> **Task goal**: Count each line below that has "pixels" anywhere in it. Answer with the total alone.

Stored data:
· · · ·

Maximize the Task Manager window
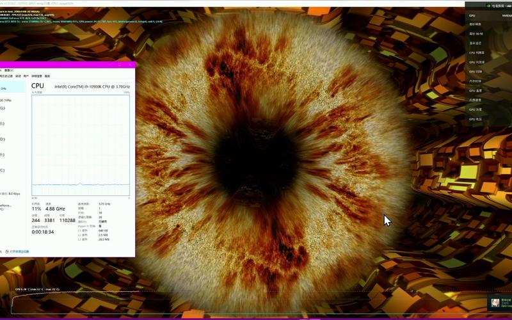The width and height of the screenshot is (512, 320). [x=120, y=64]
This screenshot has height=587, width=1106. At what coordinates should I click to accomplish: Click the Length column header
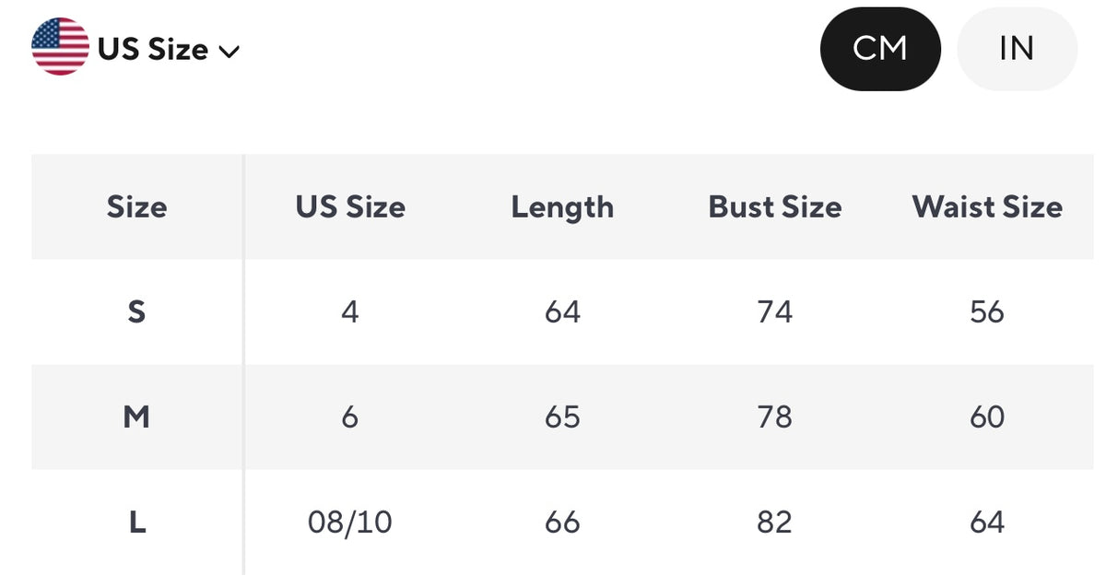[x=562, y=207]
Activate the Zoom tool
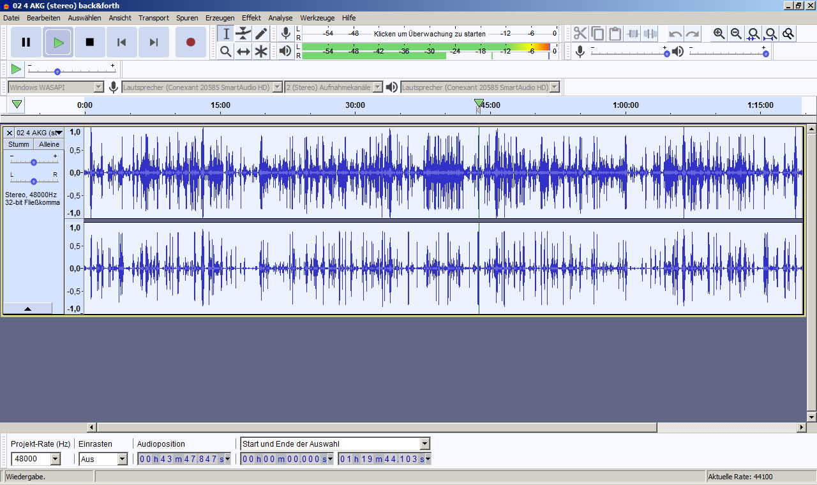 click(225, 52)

· · · ·

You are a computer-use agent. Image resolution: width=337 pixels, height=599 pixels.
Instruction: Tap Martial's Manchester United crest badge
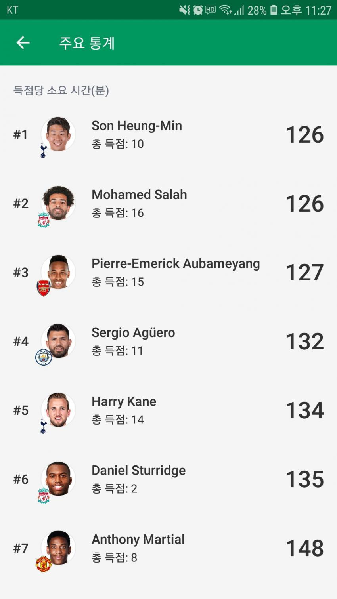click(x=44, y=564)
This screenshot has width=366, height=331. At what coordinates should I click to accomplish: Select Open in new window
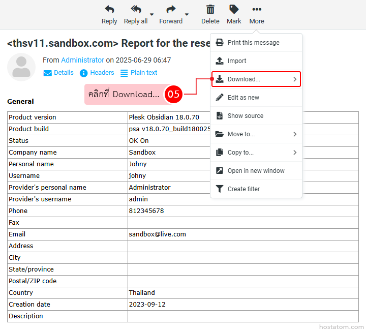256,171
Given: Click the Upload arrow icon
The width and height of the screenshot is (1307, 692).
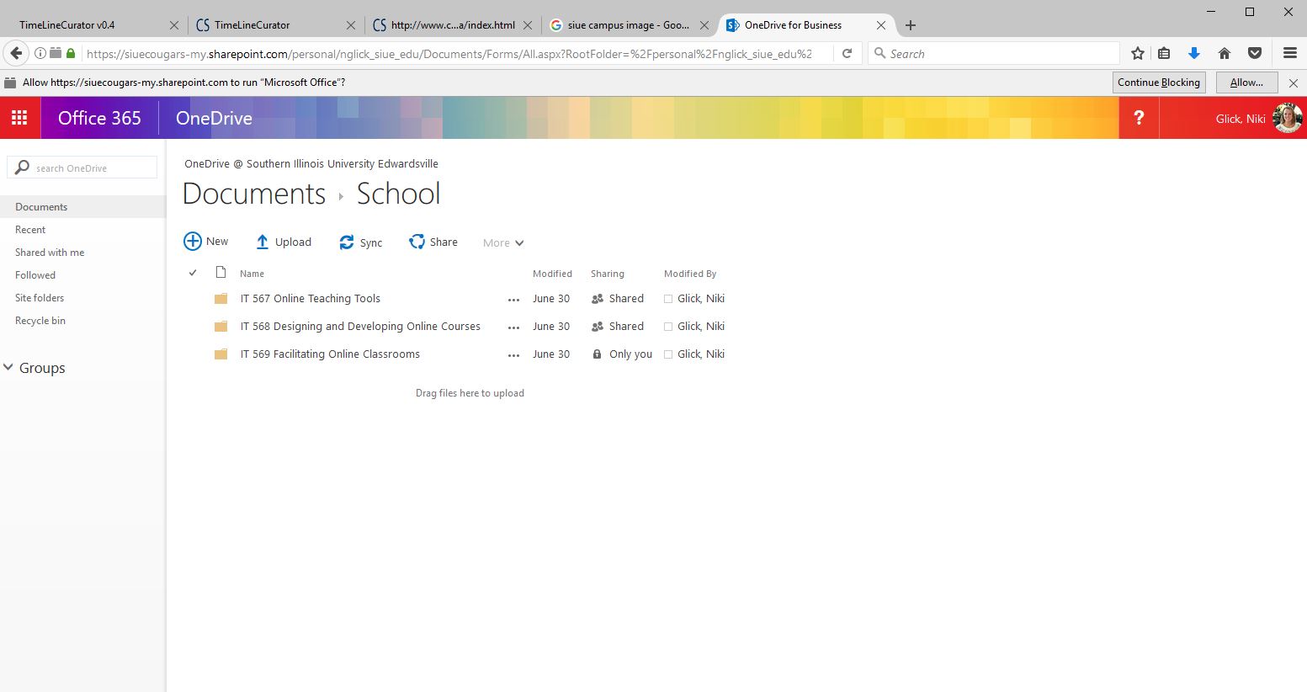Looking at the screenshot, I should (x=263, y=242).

· · · ·

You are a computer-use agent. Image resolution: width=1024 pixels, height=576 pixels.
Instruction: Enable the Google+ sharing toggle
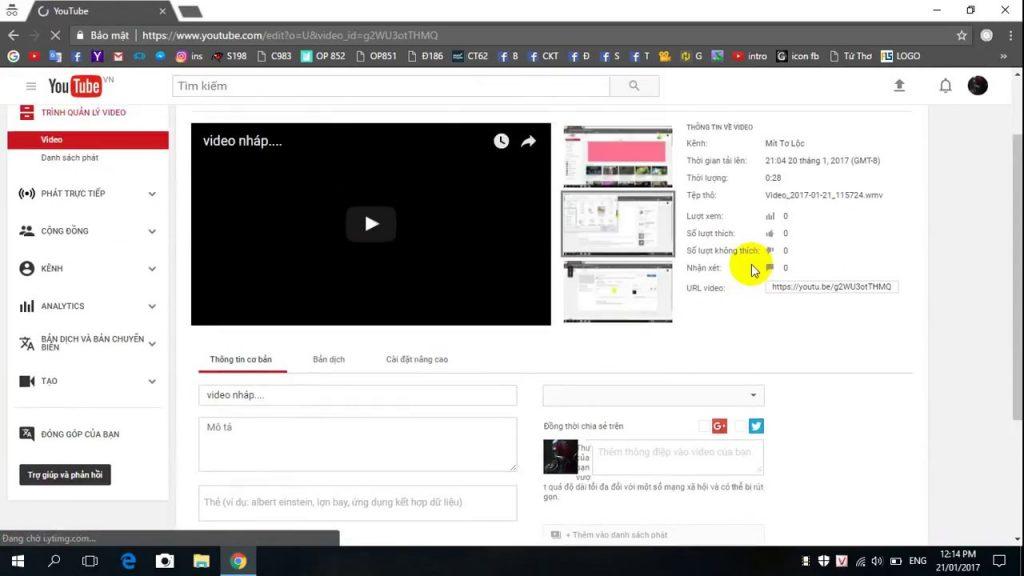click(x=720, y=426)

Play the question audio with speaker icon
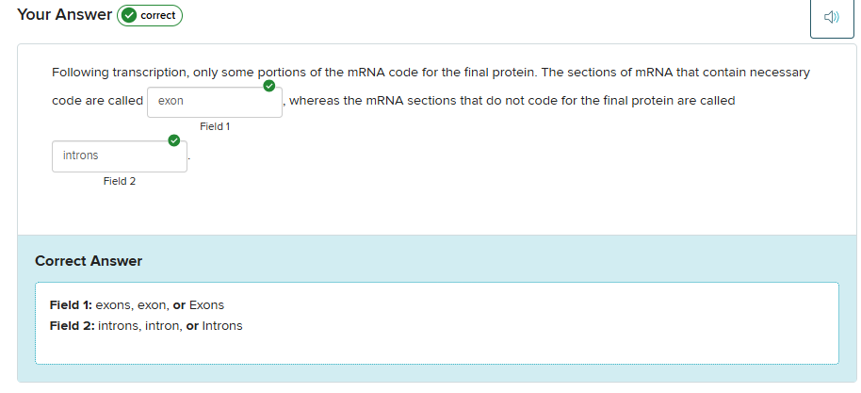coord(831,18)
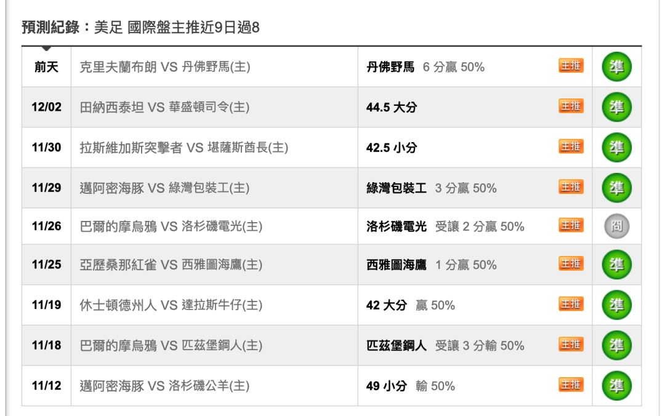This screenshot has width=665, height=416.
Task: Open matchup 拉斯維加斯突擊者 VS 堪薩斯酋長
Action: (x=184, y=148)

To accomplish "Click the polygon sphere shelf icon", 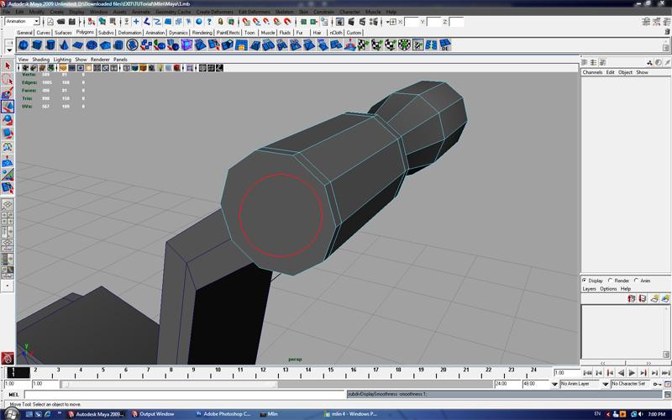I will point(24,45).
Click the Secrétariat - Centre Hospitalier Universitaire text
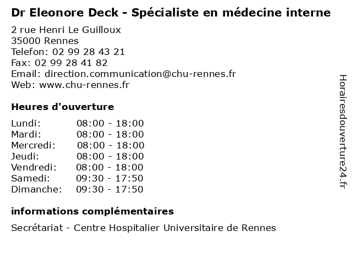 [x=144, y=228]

· · · ·

> **Answer box**: 2